Having never heard of Cindy Sherman before, I was surprised when I first saw her photos. They are unique and to myself standout from your average photographer. Her photos have the human body as the central subject using herself as her own model, however they have a very different edge to them. Sherman recreates herself in various scenarios that parody stereotypes of women. They are taken from popular culture, such as old movies, television soap, and pulp magazines. She started to get noticed in the early 1980s, were she’s held exhibition s across America and Europe. Her photos vary from quite introspect to provocative sensuality, as well as her series in late 1980s that have elements of horror and decay. In her series Untitled Film Stills (1977 – 80) which consisted of sixty-nine small black and white photographs. Sherman was in essence role playing scenarios she had devised feminine stereotypes from films of the 1950s or 60s. Each scene shows a woman, a character that we recognise from popular culture.
Images taken from ‘The Genuius of Photography’ book by Gerry Badger
She’s provoked lots of discussions regarding the representation of women and the series released during the Feminist movement in the 70’s, made her become the touchstone not only for postmodern photography but feminist photography in general.
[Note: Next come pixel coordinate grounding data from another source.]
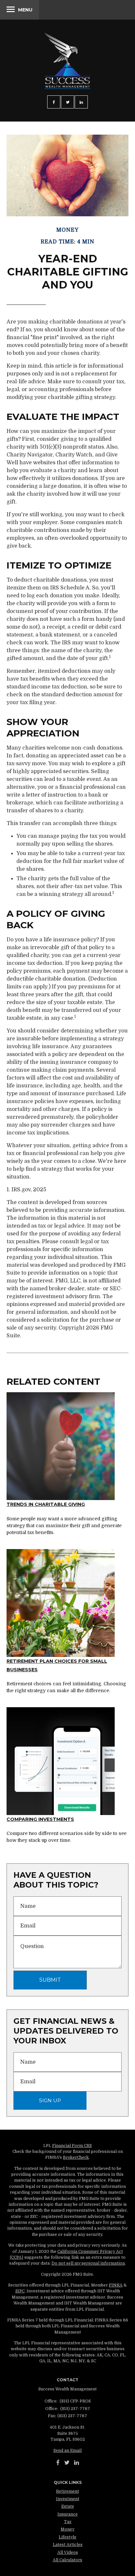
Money (67, 2529)
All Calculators (67, 2560)
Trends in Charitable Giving (46, 1504)
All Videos (67, 2552)
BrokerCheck (76, 2157)
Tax (67, 2521)
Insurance (67, 2514)
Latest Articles (68, 2544)
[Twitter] (66, 2462)
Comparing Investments (40, 1819)
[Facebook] (58, 2462)
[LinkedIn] (76, 2462)
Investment (67, 2499)
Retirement (67, 2491)
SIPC (20, 2291)
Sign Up (50, 2100)
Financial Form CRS (72, 2145)
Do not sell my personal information (88, 2263)
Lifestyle (67, 2537)
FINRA (116, 2285)
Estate (67, 2506)
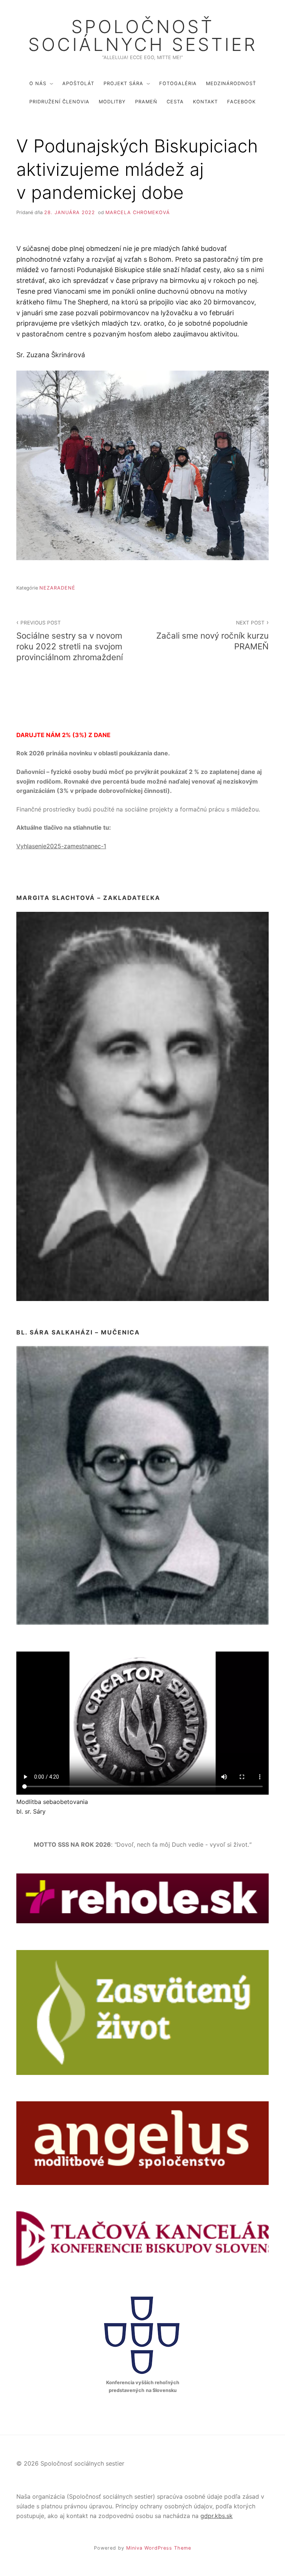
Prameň (146, 101)
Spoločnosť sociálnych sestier (142, 36)
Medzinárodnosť (231, 83)
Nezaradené (57, 588)
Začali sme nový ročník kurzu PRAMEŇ (212, 635)
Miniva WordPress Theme (158, 2548)
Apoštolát (78, 83)
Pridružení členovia (59, 101)
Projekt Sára (123, 83)
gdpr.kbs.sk (216, 2515)
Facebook (241, 101)
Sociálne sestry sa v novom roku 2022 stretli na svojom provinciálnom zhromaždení (69, 641)
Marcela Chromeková (137, 212)
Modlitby (112, 101)
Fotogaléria (178, 83)
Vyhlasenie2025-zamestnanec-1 (61, 846)
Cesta (175, 101)
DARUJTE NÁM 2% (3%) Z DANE (63, 735)
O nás (37, 83)
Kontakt (205, 101)
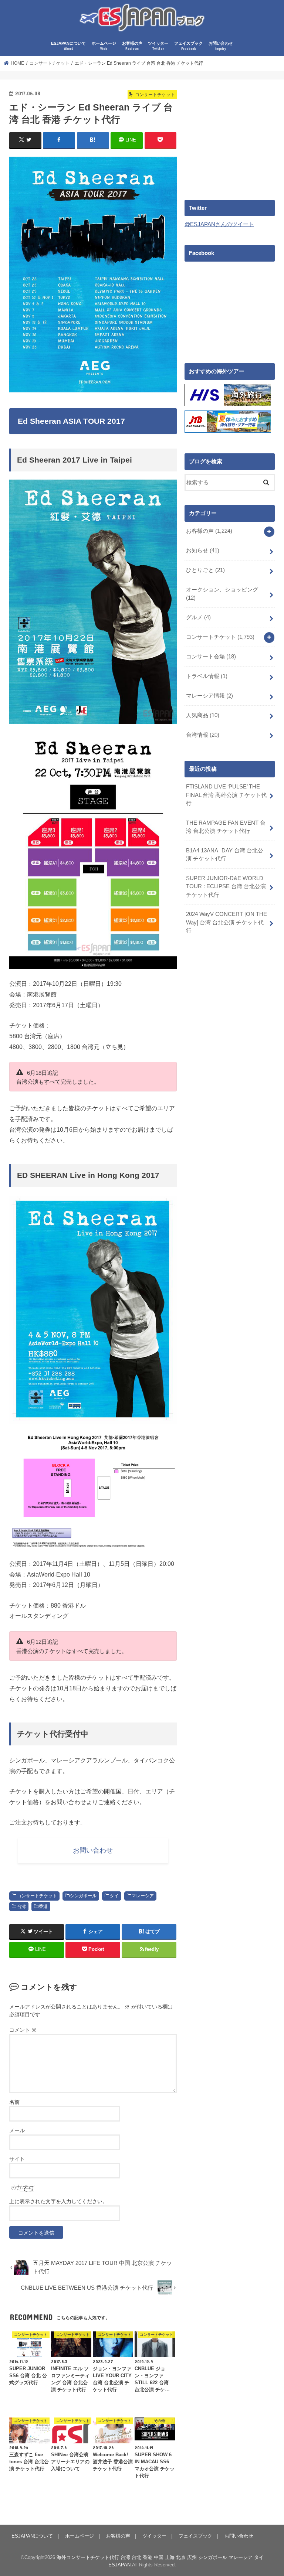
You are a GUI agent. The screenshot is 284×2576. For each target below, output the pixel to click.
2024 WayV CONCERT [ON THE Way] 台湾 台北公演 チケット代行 (226, 922)
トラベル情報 (206, 676)
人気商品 (202, 715)
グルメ (198, 617)
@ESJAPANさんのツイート (219, 224)
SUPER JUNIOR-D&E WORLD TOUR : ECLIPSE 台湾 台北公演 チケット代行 (226, 886)
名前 (14, 2102)
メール (17, 2130)
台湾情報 (202, 735)
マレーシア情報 (209, 696)
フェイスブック (188, 46)
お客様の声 (132, 46)
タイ (114, 1895)
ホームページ (104, 46)
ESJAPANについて (68, 46)
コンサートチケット (37, 1895)
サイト (17, 2159)
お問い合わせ (221, 46)
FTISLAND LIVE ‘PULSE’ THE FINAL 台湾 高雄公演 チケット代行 (226, 795)
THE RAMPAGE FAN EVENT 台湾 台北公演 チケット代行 (226, 827)
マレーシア (143, 1895)
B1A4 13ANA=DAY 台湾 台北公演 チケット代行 (224, 855)
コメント (23, 2030)
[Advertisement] (234, 135)
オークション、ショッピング (222, 594)
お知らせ (202, 550)
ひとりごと (205, 570)
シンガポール (83, 1895)
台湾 (21, 1906)
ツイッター (158, 46)
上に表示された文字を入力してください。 (58, 2201)
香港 (43, 1906)
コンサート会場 (211, 657)
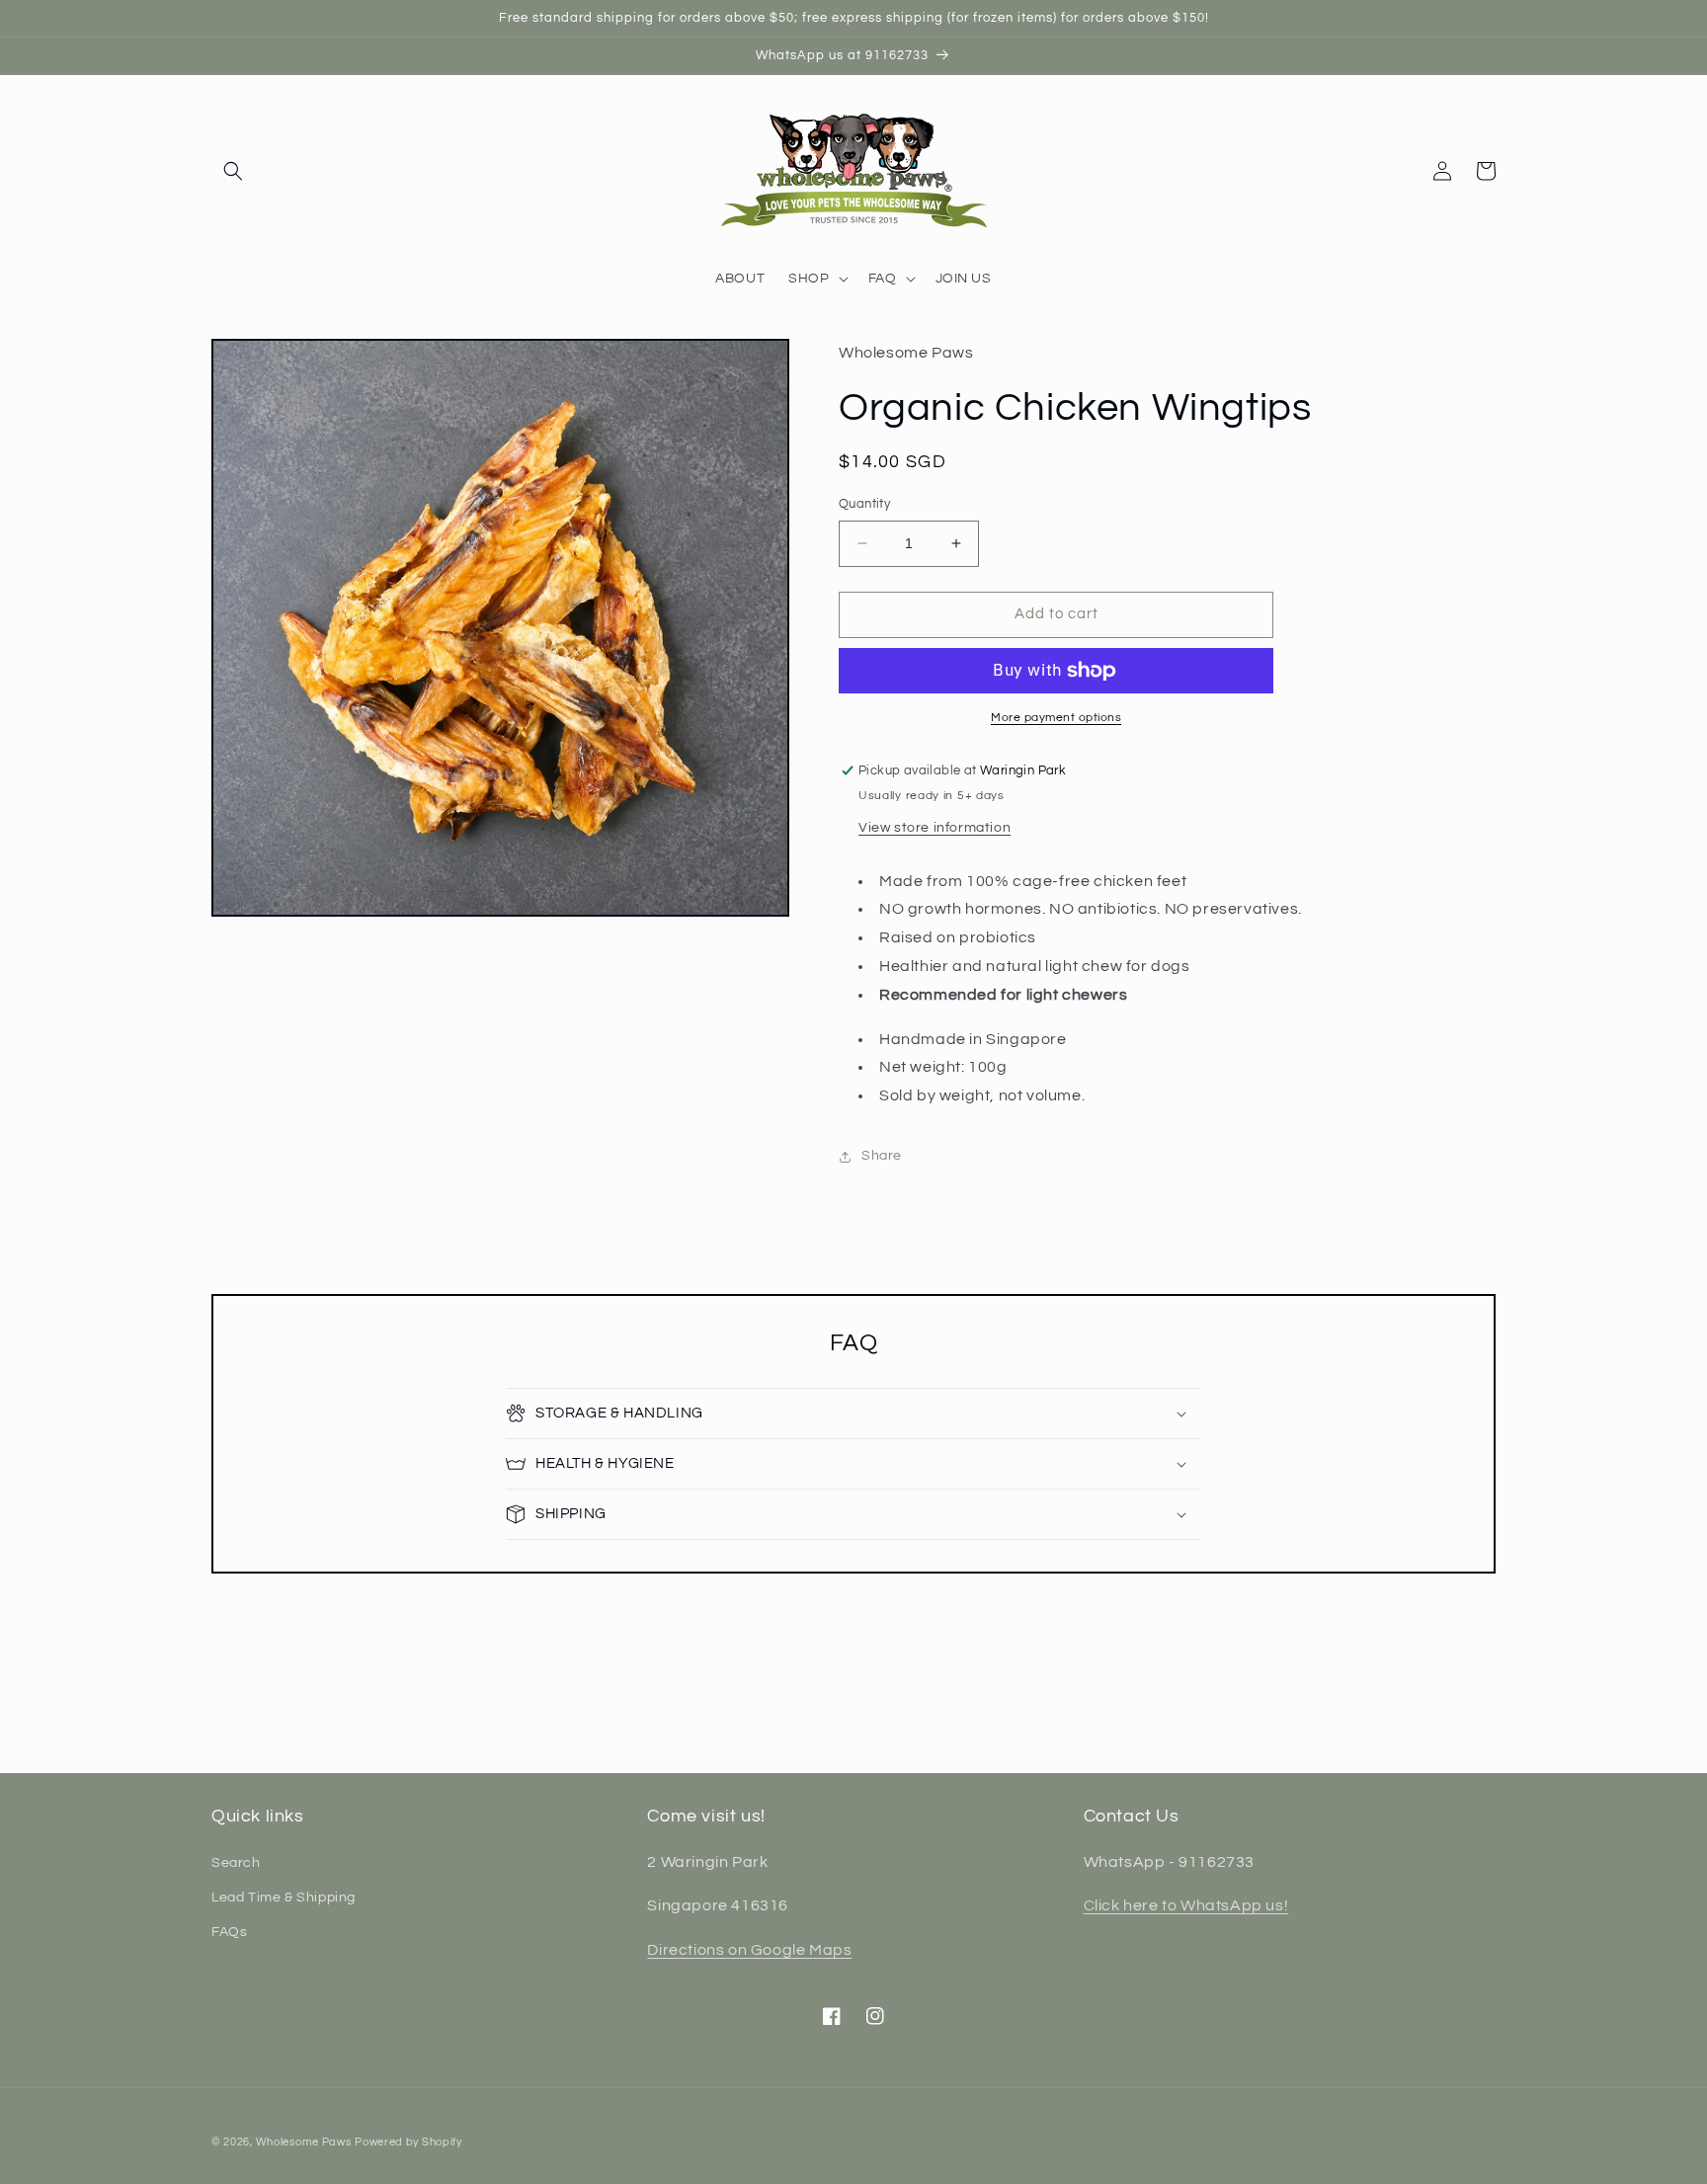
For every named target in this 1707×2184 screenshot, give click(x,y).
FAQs (229, 1932)
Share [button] (881, 1156)
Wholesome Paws (304, 2142)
This series was one of the main reasons for Shermans success, as the film still could be enjoyed as much by men as women, partly because the different representation that is portrayed by a female photography rather than a male. She gave a new perspective to females, as most of the images of women throughout history were fabricated by men to be gazed at by other men. A term which is referred to as ‘male gaze’.Sherman had turned the tables on this. However this was not her intention when she set out, for herself she was examining her own concerns – a love of movies, a penchant for dressing up. Which ended up with her creating a body of work that touched on the wider issues concerning representation of women.
Arthur C. Danto an American art critic and philosopher has written: “I can think of no body of work so timeless and yet so much of its own time as Cindy Sherman stills, no oeuvre which addresses us in our common humanity and at the same time includes the most advanced speculations on Post-Modernism, no image which say something profound about the feminine condition and yet touch us at a level beyond sexual difference. They are wry, arch, clever works, smart, sharp, and cool. But they are among the rare works of recent decades that rise to the demand on great art, that it embody the transformative metaphors for the meaning of human reality.”
Danto is championing Sherman for showing the public another more realistic depiction of women. The viewer is forced to reconsider the stereotype and cultural assumptions of women in this world.